The state of California has required community water systems to conduct lead sampling of drinking water in all public K-12 schools by July 2019. Check this interactive map to find out how your school is doing.
user avatar
nkbird August 10, 2018 at 12:38 pm
Parents at our school had to file a "Williams complaint" about insufficient restrooms when the number of students at the site almost doubled in 5 years. Now I know where the "Williams" part comes from.
user avatar
Jeff Camp May 18, 2018 at 11:52 am
In contrast to states like New York or Massachusetts, California's population has grown rapidly, overwhelming the capacity of schools. Districts have responded by rolling in mobile units, often displacing playground space or parking areas. In LA Unified nearly a third of classroom seats are in aging portable classrooms originally intended as temporary spaces.
user avatar
Angelica Manriquez February 29, 2016 at 5:11 pm
I don't think is a good idea to have WiFi on school premises because it distracts students from their academics. They can use that money to give more training to teaches, or buy more computers.
user avatar
Robert Crowell May 4, 2018 at 9:10 am
I would have to respectfully disagree. Without access to the internet computer are just glorified typewriters. Students live in a digital world. The key is teaching students to be good digital citizens.
user avatar
Susannah Baxendale January 25, 2019 at 4:29 pm
I agree with Robert, as long as the students are being taught how to research online, assess the value of different sites, etc, and are also given assignments that make meaningful use of internet resources. As some students have to go to public libraries to do their research, the last thing you want is silly assignments/make-work assignments which add to the stress for these students to no good purpose.
user avatar
Brenda Etterbeek June 29, 2019 at 1:44 pm
I also agree that our school should have wifi. At our elementary school, we have laptops for our classes to do research and testing. With no wifi, that couldn't happen. And, there are security walls on the wifi...I am not able to access certain app platforms from my phone (which is connected to the school wifi).
user avatar
Jamie Kiffel-Alcheh November 7, 2019 at 9:17 pm
It’s interesting to note that some of the most privileged communities do not want Wi-Fi in the schools because they are afraid of radio wave exposure for the children.
user avatar
Carol Kocivar - Ed100 February 17, 2015 at 3:36 pm
The Legislative Analyst's Office is taking a close look at how the state funds facilities in a new report.

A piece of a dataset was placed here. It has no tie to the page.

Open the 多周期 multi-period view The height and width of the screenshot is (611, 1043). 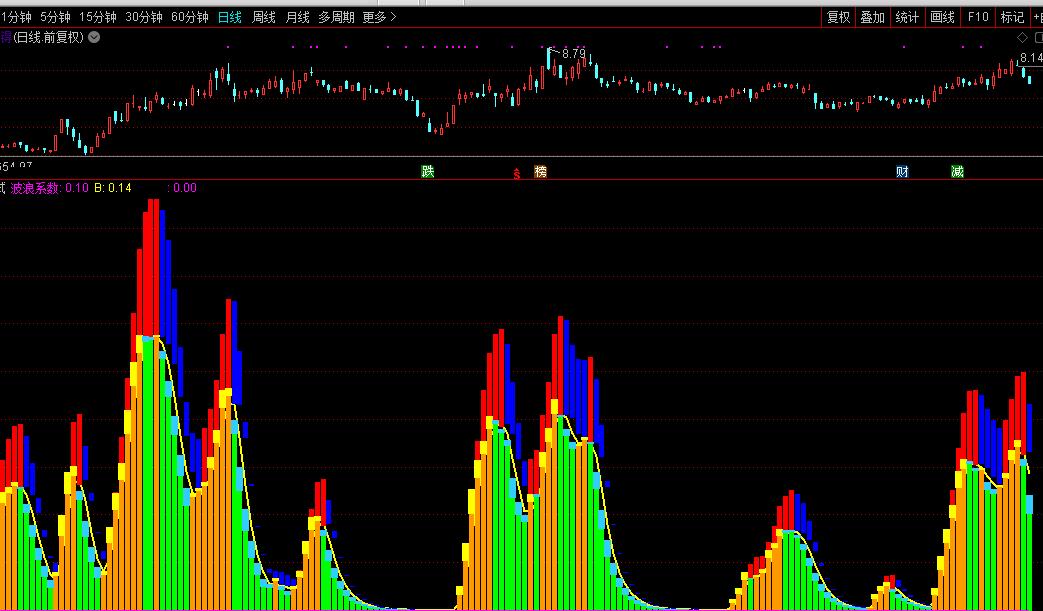pyautogui.click(x=337, y=17)
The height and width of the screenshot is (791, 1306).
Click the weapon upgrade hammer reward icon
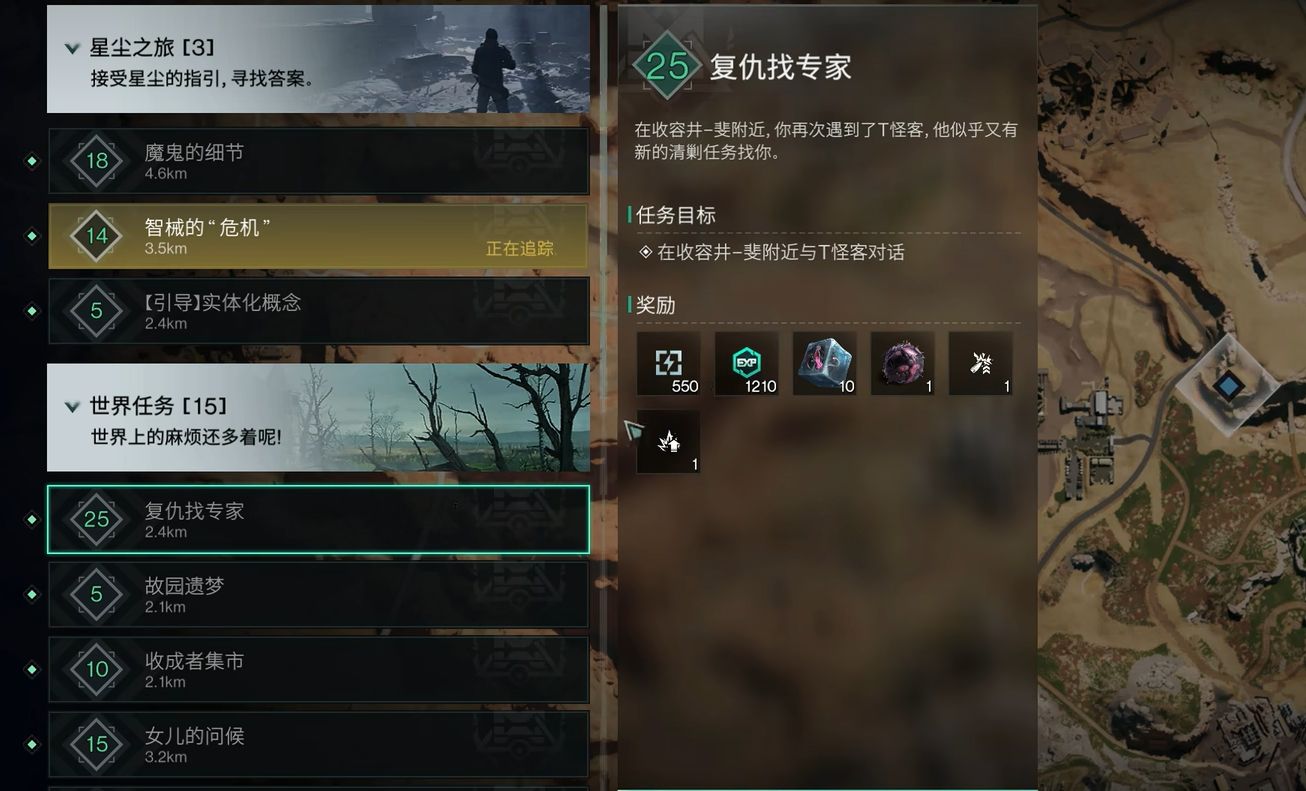tap(981, 364)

It recommends replacing the state's current financing with a new system:
(1) establish an annualized "expected facility cost" based on the replacement cost of existing school buildings;
(2) provide an annual per-student grant that reflects a specified minimum state share of cost;
(3) adjust the grant for differences in local resources;
(4) adjust the grant during the transition period for prior state investments in school facilities;
(5) provide one-time funding to address the existing backlog of school facility projects; and (6) require grant recipients to adopt five-year facility accountability plans.
This report is available at http://lao.ca.gov/Publications/Detail/3176
user avatar
Carol Kocivar - Ed100 December 4, 2014 at 12:51 pm
How California finances school facilities looks to be a lively topic. Here is one perspective from the LAO back in 2001:
"Just as the state funds school support budgets on an ongoing basis, the state should appropriate a reliable amount of funding on an annual basis to pay a share of school capital outlay programs. This action would greatly improve district capacity to plan and implement local capital outlay programs on a timely and cost."